Resplandece, al fin, la verdad. Queda claro que Hernández Miyares es el autor del poema. Se organiza entonces un homenaje de desagravio que incluye un soberbio banquete al que concurren muchísimos escritores y periodistas. Corzo le dedica el soneto titulado «Confiteor»:
«Yo pecador humilde me confieso / de haber dado por cierta una patraña / y perseguido con injusta saña / al que hoy recibe de su triunfo el beso. / La coba de un guasón me sorbió el seso / mientras no se deshizo la maraña; / más al cabo la luz llegó de España, / y el cable dijo ayer: ¡No hay nada de eso! / La posición de Íñigo es horrorosa, calumniador, demente o lo que sea / debe poner los pies en polvorosa. / Yo cumplo con decir a quien me lea / que en el asunto de la más fermosa / me ha tocado bailar con la más fea».
Discreto y simpático
Hernández Miyares nació en Santiago de Cuba en 1859. Dirigió La Habana Elegante, revista de inquietudes literarias y separatistas y con posterioridad junto a Alfredo Zayas, codirigió La Habana Literaria hasta que, al estallar la Guerra de Independencia, se radicó en Estados Unidos donde escribió composiciones patrióticas. Amigo y devoto de Julián del Casal, no participó, salvo excepcionalmente, en la corriente modernista.

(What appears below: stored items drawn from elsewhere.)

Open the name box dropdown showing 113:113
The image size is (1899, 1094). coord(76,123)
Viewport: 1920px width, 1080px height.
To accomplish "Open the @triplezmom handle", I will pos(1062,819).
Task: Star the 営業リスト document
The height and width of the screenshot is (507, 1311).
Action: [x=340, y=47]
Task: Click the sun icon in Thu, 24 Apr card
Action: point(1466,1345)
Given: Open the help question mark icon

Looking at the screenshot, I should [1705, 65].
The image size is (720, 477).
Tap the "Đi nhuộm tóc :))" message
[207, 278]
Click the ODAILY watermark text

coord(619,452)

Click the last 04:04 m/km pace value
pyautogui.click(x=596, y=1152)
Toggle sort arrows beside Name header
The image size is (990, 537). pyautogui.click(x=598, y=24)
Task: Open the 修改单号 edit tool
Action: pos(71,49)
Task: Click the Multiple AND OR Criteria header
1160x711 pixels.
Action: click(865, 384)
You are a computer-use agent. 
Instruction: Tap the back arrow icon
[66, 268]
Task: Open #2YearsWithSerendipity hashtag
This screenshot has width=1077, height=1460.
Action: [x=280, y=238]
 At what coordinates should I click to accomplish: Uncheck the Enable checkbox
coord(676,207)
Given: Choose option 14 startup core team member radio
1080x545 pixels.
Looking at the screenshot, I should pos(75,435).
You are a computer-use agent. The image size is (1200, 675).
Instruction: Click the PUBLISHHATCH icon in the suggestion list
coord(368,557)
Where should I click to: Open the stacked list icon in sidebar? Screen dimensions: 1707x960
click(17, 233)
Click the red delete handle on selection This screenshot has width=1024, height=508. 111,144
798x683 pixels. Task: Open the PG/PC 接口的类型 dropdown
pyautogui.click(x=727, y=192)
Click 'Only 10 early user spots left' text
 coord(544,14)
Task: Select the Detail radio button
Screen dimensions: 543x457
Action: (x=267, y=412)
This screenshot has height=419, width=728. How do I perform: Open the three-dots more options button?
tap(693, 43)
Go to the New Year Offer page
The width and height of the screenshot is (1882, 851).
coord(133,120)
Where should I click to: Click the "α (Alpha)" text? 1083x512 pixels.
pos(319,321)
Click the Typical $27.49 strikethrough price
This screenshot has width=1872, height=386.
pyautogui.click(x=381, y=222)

Sus versos, de corte clásico, escribió Cintio Vitier, «no dan la imagen, rigurosamente hablando, de un poeta, sino de un diletante de la poesía, discreto y simpático y en ocasiones laborioso. Conquistó, sin embargo, un lugar en las antologías por la perfección de su soneto “La más fermosa”, dedicado a Manuel Sanguily».
Vitier lo incluye en su antología Cincuenta años de poesía cubana, 1952, y Lezama Lima en su Antología de la poesía cubana (1965) en la que, entre otros poemas, recoge el que dedicó a la memoria de Casal.
Hernández Miyares falleció en La Habana, en 1914.